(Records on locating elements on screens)
[START]

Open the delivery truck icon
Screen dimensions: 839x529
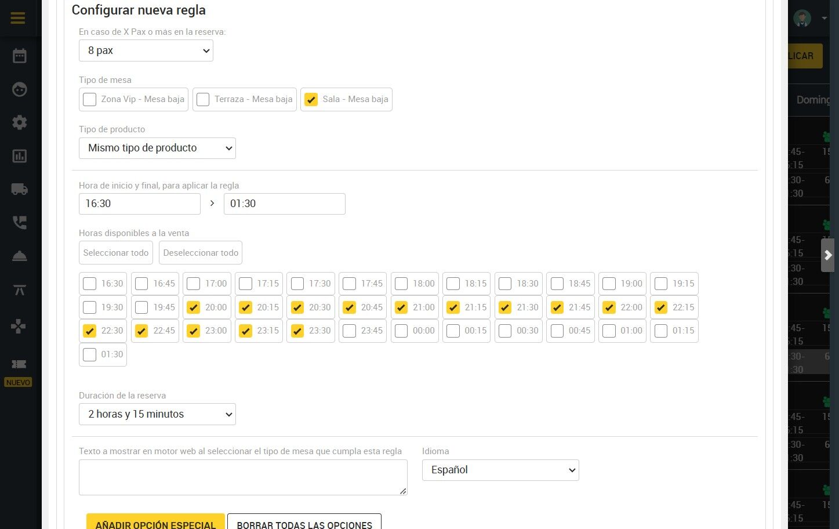20,189
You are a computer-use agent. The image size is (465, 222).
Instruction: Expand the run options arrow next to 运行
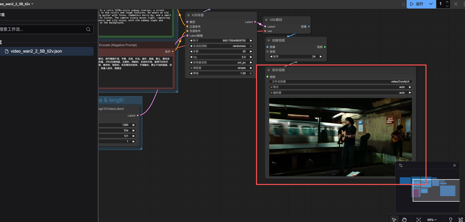tap(431, 4)
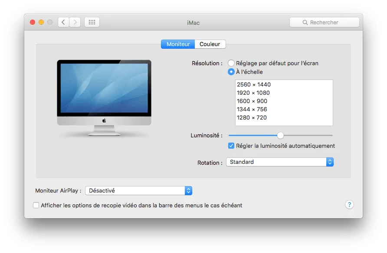Enable "Afficher les options de recopie vidéo"

36,205
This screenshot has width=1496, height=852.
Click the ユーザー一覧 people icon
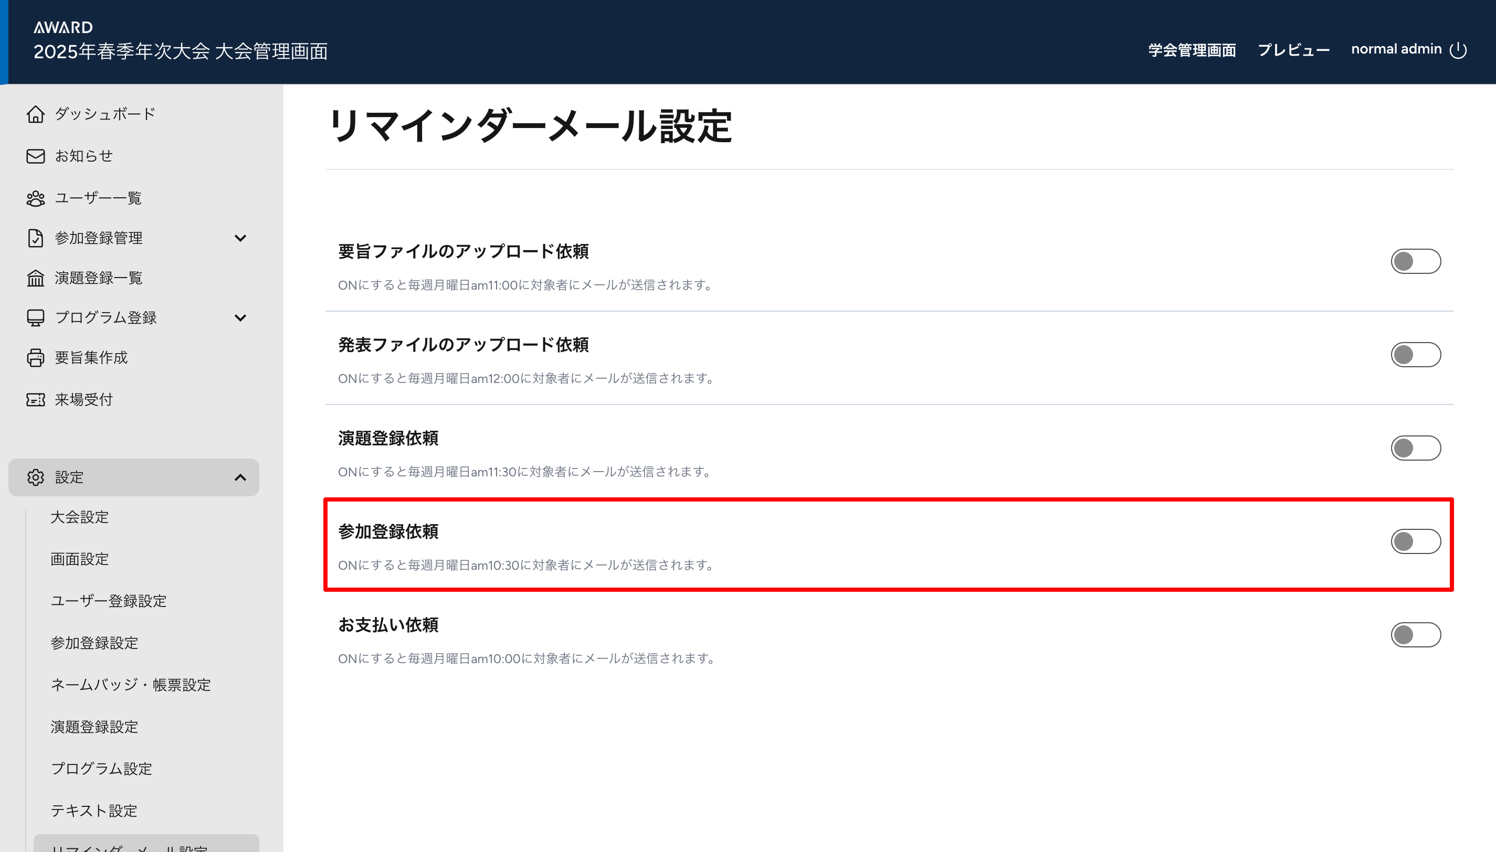click(35, 198)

[END]

Your instructions: Please output every line of text from the records above word for word, leaving out the pictures.

Output for this task:
Open the delivery truck icon
Screen dimensions: 839x529
20,189
You are a computer-use agent. The image size is (465, 222).
Instruction: Expand the run options arrow next to 运行
tap(431, 4)
Enable "Afficher les options de recopie vidéo"

36,205
This screenshot has width=1496, height=852.
Click the ユーザー一覧 people icon
click(35, 198)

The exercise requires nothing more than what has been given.